## REQUIRED WORK
Write every line of the records below as a JSON list of strings, one string per line. Skip blank lines and leave the pictures out.

## DATA IN THIS EXERCISE
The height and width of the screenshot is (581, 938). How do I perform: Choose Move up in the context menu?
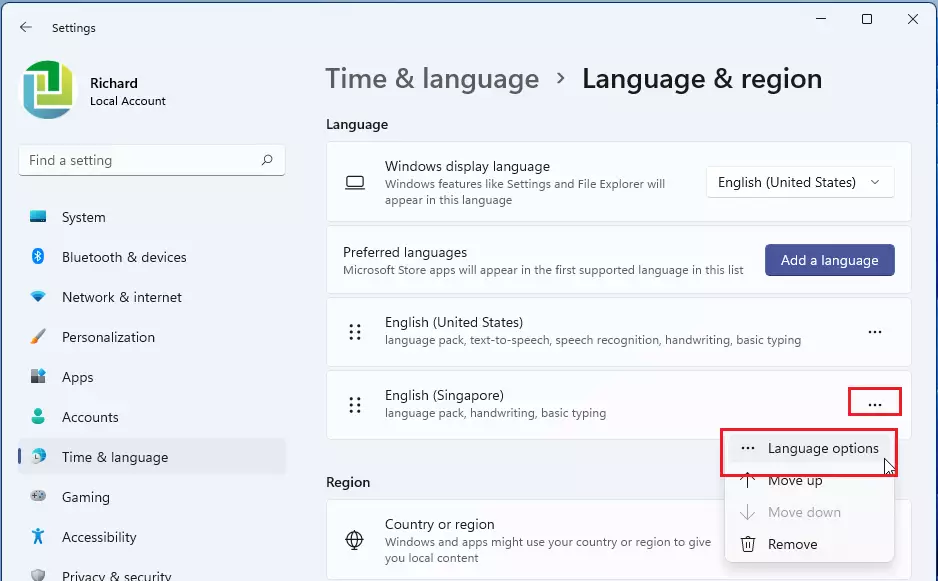(x=793, y=480)
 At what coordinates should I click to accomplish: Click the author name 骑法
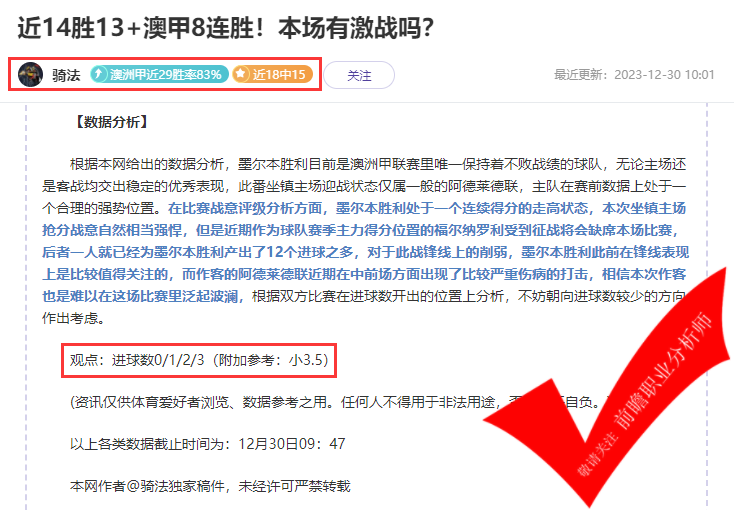pyautogui.click(x=66, y=75)
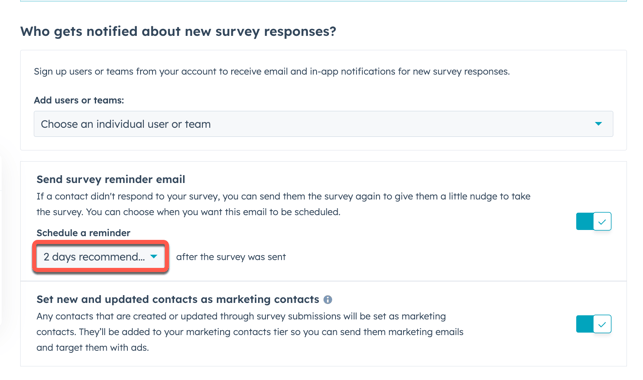643x380 pixels.
Task: Click the after the survey was sent text
Action: pyautogui.click(x=231, y=257)
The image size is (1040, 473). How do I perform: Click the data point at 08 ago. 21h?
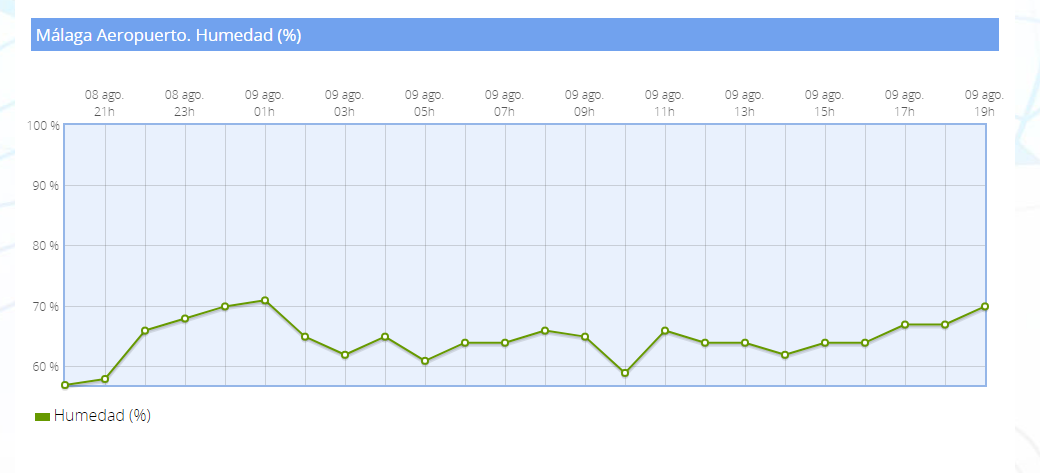click(x=105, y=379)
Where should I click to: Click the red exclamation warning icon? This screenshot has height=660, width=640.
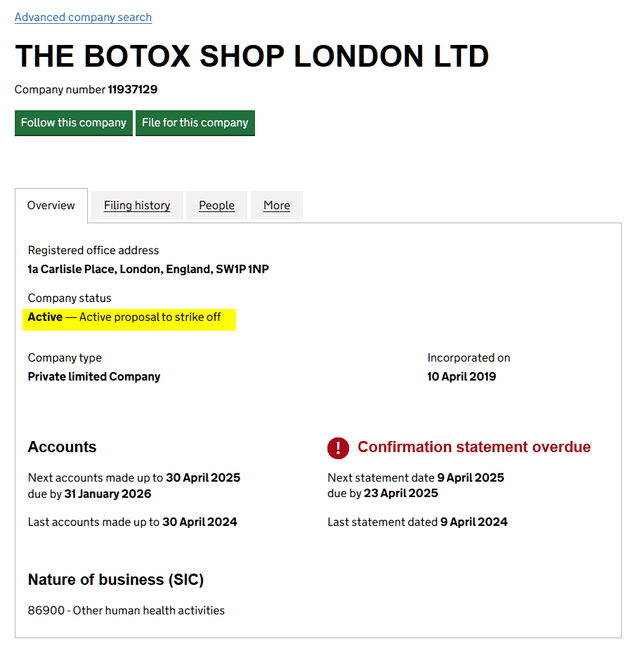click(x=338, y=447)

## RESULT OF THE EXERCISE
[
  "The height and width of the screenshot is (581, 938). How do I perform: Choose Move up in the context menu?",
  "(x=793, y=480)",
  " At what coordinates should I click to accomplish: Click the author name 骑法",
  "pyautogui.click(x=66, y=75)",
  "643x380 pixels.",
  "Task: Click the after the survey was sent text",
  "Action: pyautogui.click(x=231, y=257)",
  "The image size is (1040, 473). How do I perform: Click the data point at 08 ago. 21h?",
  "click(x=105, y=379)",
  "Where should I click to: Click the red exclamation warning icon? This screenshot has height=660, width=640.",
  "click(x=338, y=447)"
]